ASSIGNMENT: Repeat only the lines from the one that contains "Instruction: Click the scrollbar down arrow" through the final line of the listing below, exactly, please, without pictures.

RECORDS FOR PROCESSING:
..............................

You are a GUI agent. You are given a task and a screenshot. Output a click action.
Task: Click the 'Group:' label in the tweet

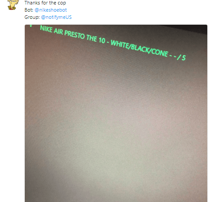click(32, 17)
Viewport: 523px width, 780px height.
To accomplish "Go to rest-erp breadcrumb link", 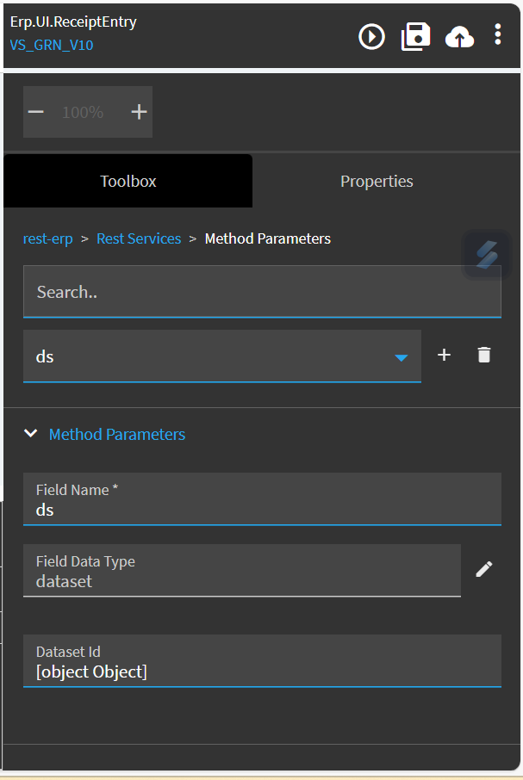I will (x=47, y=238).
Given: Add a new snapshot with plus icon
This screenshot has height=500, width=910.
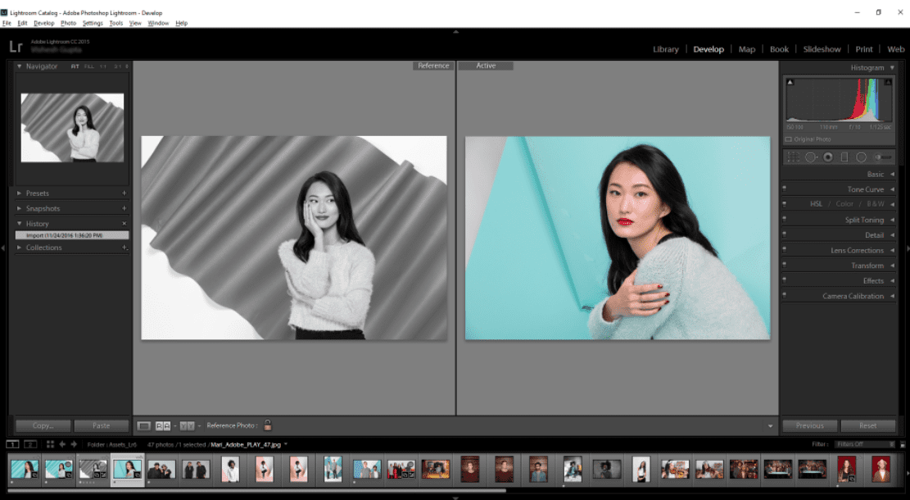Looking at the screenshot, I should point(125,208).
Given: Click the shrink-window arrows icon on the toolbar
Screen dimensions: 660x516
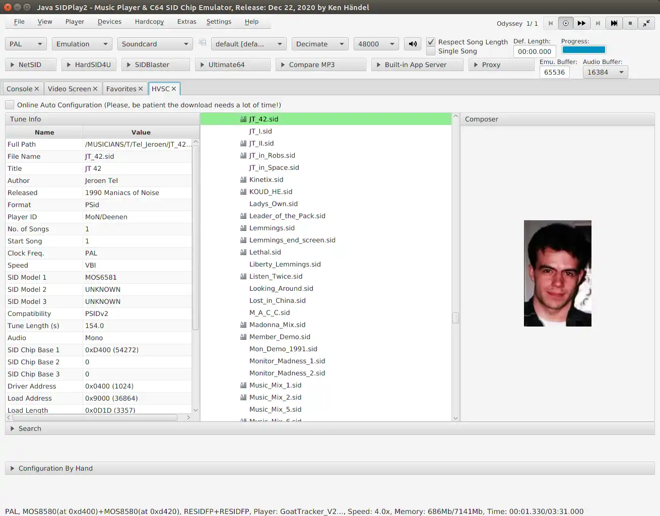Looking at the screenshot, I should coord(646,23).
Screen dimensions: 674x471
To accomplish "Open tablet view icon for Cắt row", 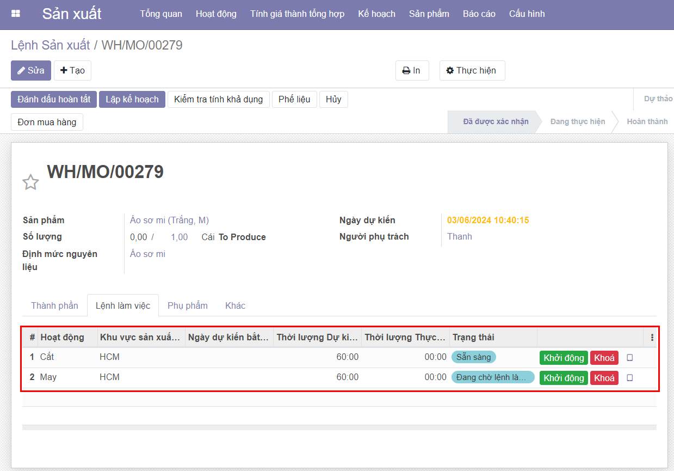I will pos(629,358).
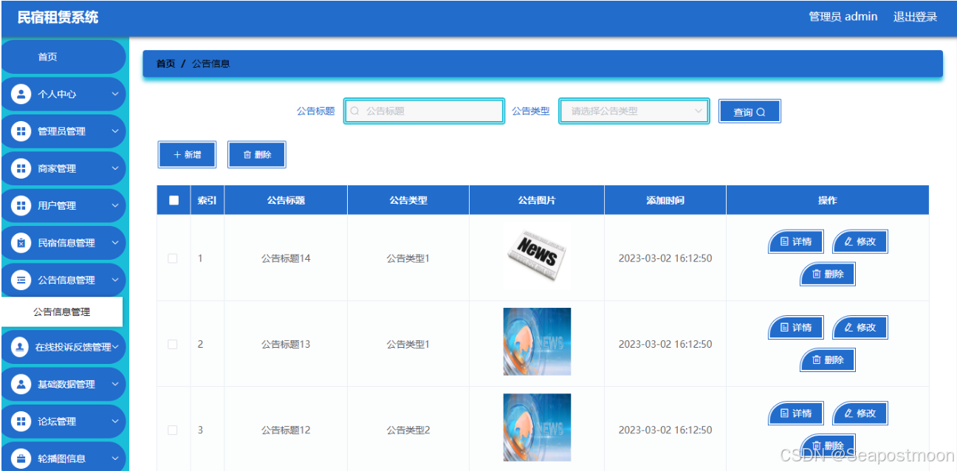The height and width of the screenshot is (471, 957).
Task: Check the select-all checkbox in table header
Action: point(173,199)
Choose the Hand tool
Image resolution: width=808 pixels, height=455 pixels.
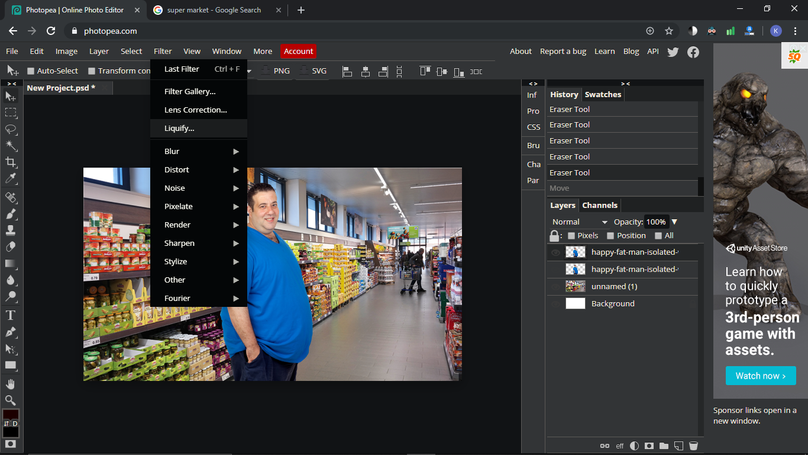(11, 384)
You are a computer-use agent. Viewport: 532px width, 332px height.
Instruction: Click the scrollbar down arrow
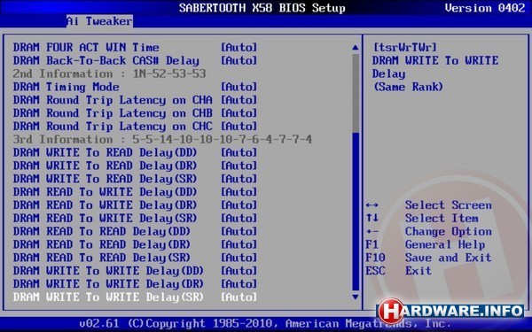point(356,297)
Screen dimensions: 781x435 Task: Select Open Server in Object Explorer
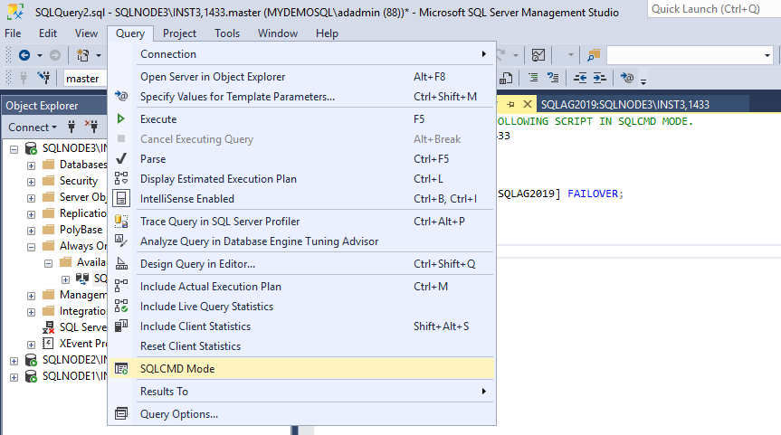tap(212, 77)
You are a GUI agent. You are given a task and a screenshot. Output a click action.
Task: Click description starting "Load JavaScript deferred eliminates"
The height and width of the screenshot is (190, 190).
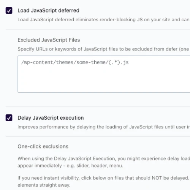click(x=103, y=20)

..............................

RESPONSE FOR THIS EXERCISE:
Instruction: Click the scrollbar down arrow
point(356,297)
Screen dimensions: 781x435 Task: Select Open Server in Object Explorer
tap(212, 77)
You are a GUI agent. You are given a task and a screenshot. Output a click action.
Task: Click description starting "Load JavaScript deferred eliminates"
The height and width of the screenshot is (190, 190).
click(x=103, y=20)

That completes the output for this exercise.